There's been 2 such bills as per the data on the GovTrack website.

  1. H.R. 3989 (105th): User Fee Act of 1998 failed to pass with 0 votes in favor and 421 votes opposed. Even the bill's sponsor (Gerald Solomon) voted against it.
  2. H.R. 3085 (106th): Discretionary Spending Offsets Act for Fiscal Year 2000. Failed with 0 votes in favor and 419 votes against. The bill's sponsor (Terry Lee) likewise voted against it.

There's also been 35 other votes with 0 votes in favor, but those were motions rather than bill votes.

  • 9
    Why would someone sponsor a bill, then oppose it?
    – Someone
    Jul 7 at 16:49
  • 6
    @Someone-OnStrike if you click into the bills under the links, it does say it is possible a different bill with similar provisions could have passed, making these bills unnecessary.
    – Seth R
    Jul 8 at 5:18
  • 2
    @Someone-OnStrike there's a tongue-in-cheek saying that "a good compromise leaves everyone angry". Maybe that literally happened here, the authors ended up tryign to appease two such disparate groups that they ended up with something that appeared to be a compromise but was actually unpalatable to both sides (for different reasons). And they themselves thought (incorrectly) that it was a bad compromise, but the only thing that might pass.
    – Brondahl
    Jul 8 at 7:30
  • 3
    @Someone-OnStrike: In politics, it's usually a wise idea not to stand out for failures. Political calculus might suggest that it's better to vote against your own bill than be the one person who votes for something no one likes. Jul 9 at 4:34
  • 4
    The "User Fee Act" was described in Congress as a "sham bill" that was "just another way to try to embarrass the President." In other words, it was a strawman, only introduced to be shot down. You can read the (sometimes angry) debate congress.gov/105/crec/1998/06/05/…
    – James K
    Jul 9 at 7:49

Yes, in the Senate.

I am not sure about the US House of Representatives.

However, for the Senate there is a recent one.

The Green New Deal. It received 0 yes votes and 57 no votes.

Introduce on Valentine's Day 2019 (02/14/2019) and voted down the following month on 03/26/2019.

The sponsors of the bill and associated party voted "present" instead of a yea or nay, resulting in the 0-57 final tally.

  • 1
    why did this happen, any idea?
    – whoisit
    Jul 7 at 16:49
  • 5
    @whoisit The bill was sent to the floor by the opposition party knowing it would fail with the intent to put senators "on record". Rather than presenting disunity within the party and playing into what Democrats characterized as a "sham" vote, none voted "yea" and simply voted "present" instead.
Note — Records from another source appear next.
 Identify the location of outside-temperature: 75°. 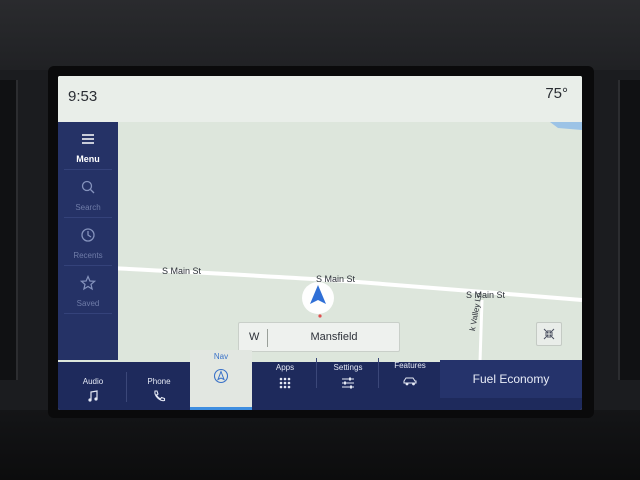
(556, 94).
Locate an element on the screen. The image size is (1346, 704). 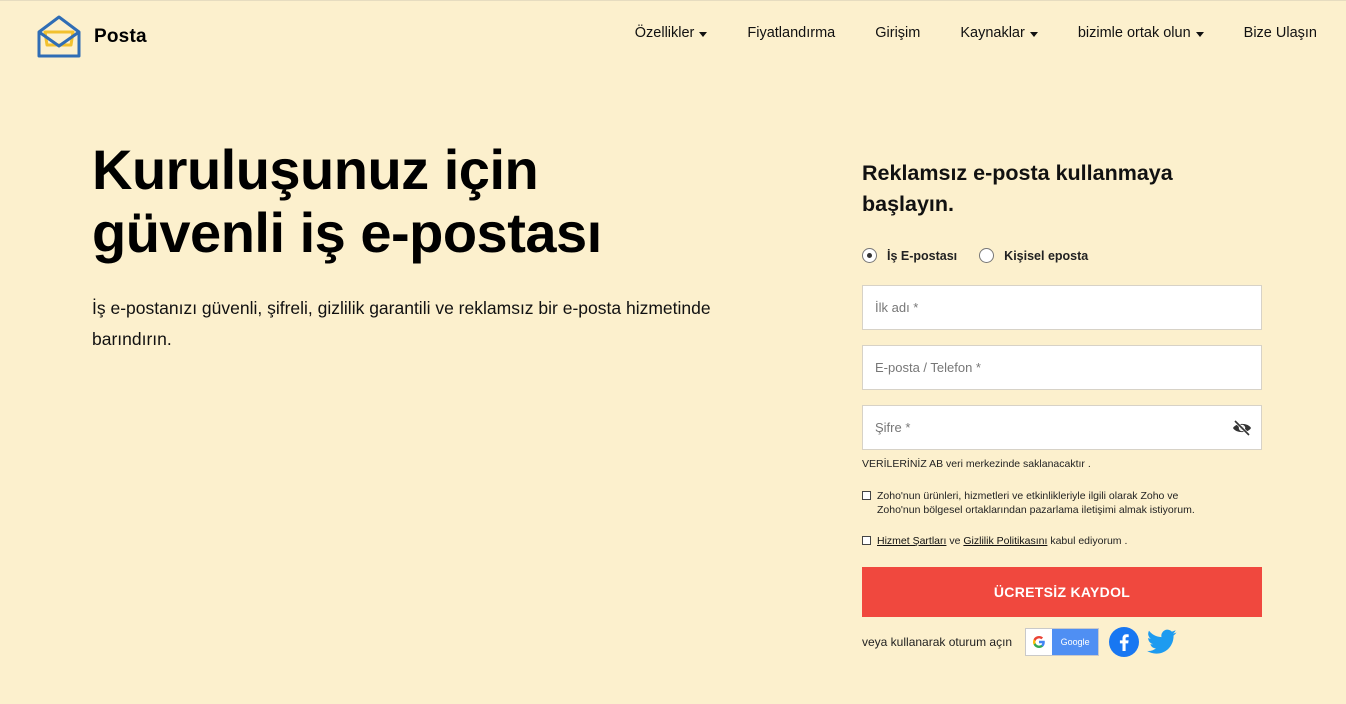
email-phone-input is located at coordinates (1062, 368).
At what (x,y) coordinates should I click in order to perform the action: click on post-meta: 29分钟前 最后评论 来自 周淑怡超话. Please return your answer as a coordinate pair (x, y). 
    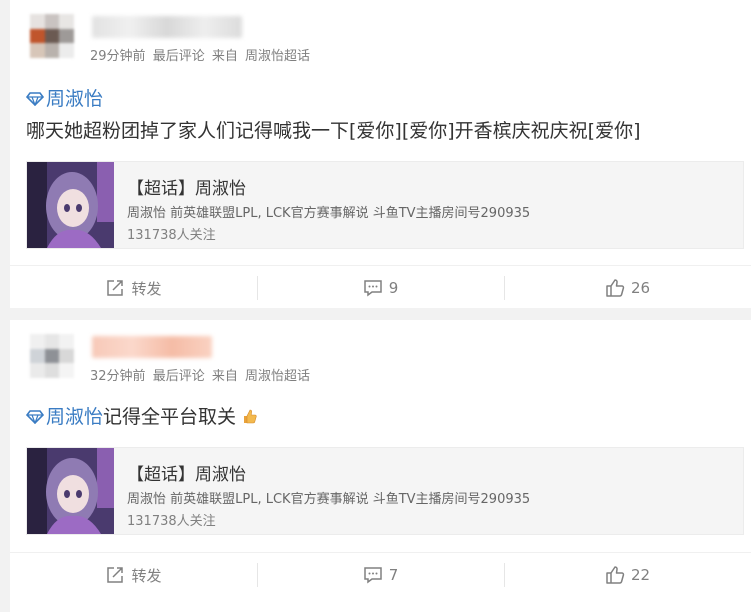
    Looking at the image, I should click on (202, 54).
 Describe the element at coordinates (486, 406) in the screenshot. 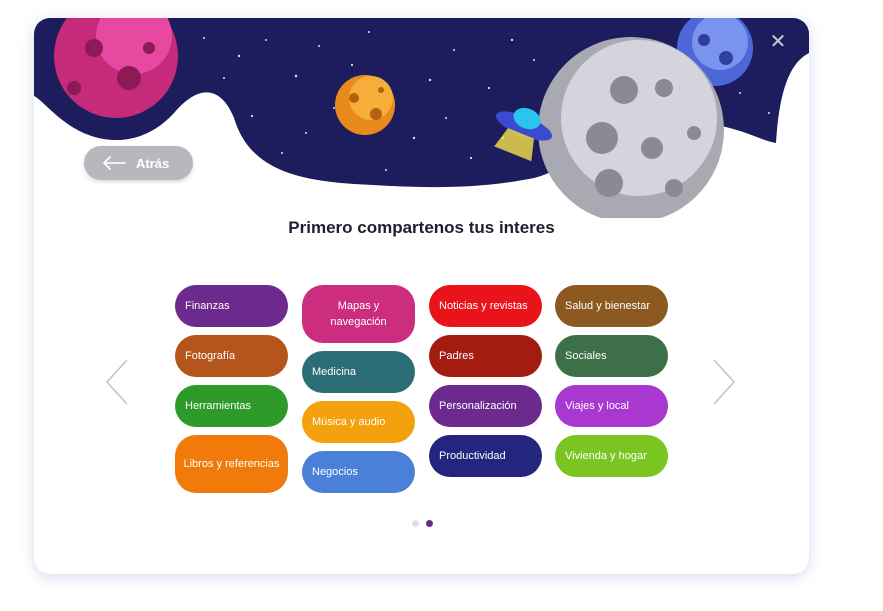

I see `interest-personalizacion: Personalización` at that location.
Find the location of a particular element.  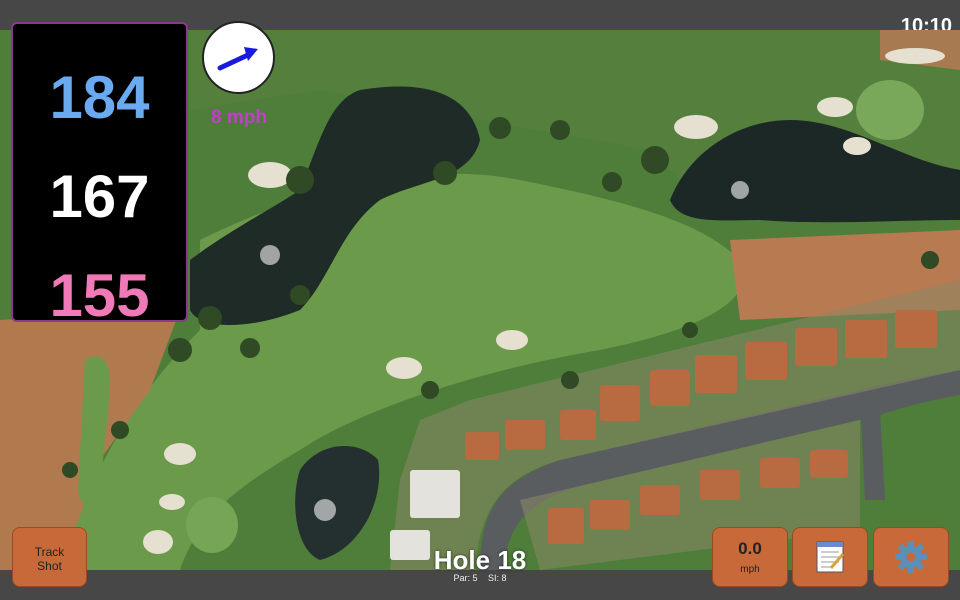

Jul 7 at 16:57
  • 6
    @whoisit At the time the Republican party held 57 seats. The Democrats held 43 seats. The bill would require 60 yes votes to pass. Since the Republicans held the majority, they called the bill for a vote to kill it. The sponsors of the bill belonged to the Democrat party, however, it was not unanimously popular among the Democrat party at the time. The bill needed 17 Republicans to switch from No to Yes to pass. Given this was unlikely, the democrats choose instead to unanimously "protest" the vote. This was viewed as a better alternative than to put their disagreements on public record.
    – David S
    Jul 7 at 16:58
  • 5
    Technically it wasn't a bill vote but rather a Motion to Invoke Cloture on the Motion to Proceed to S.J. Res. 8. Jul 7 at 17:46
  • 4
    @DavidS Good example, but your partisan breakdowns are off. At the time the GOP held 53 seats. The no votes were the 53 Republicans plus Jones (D-AL), King (I-ME), Sinema (D-AZ), and Manchin (D-WV).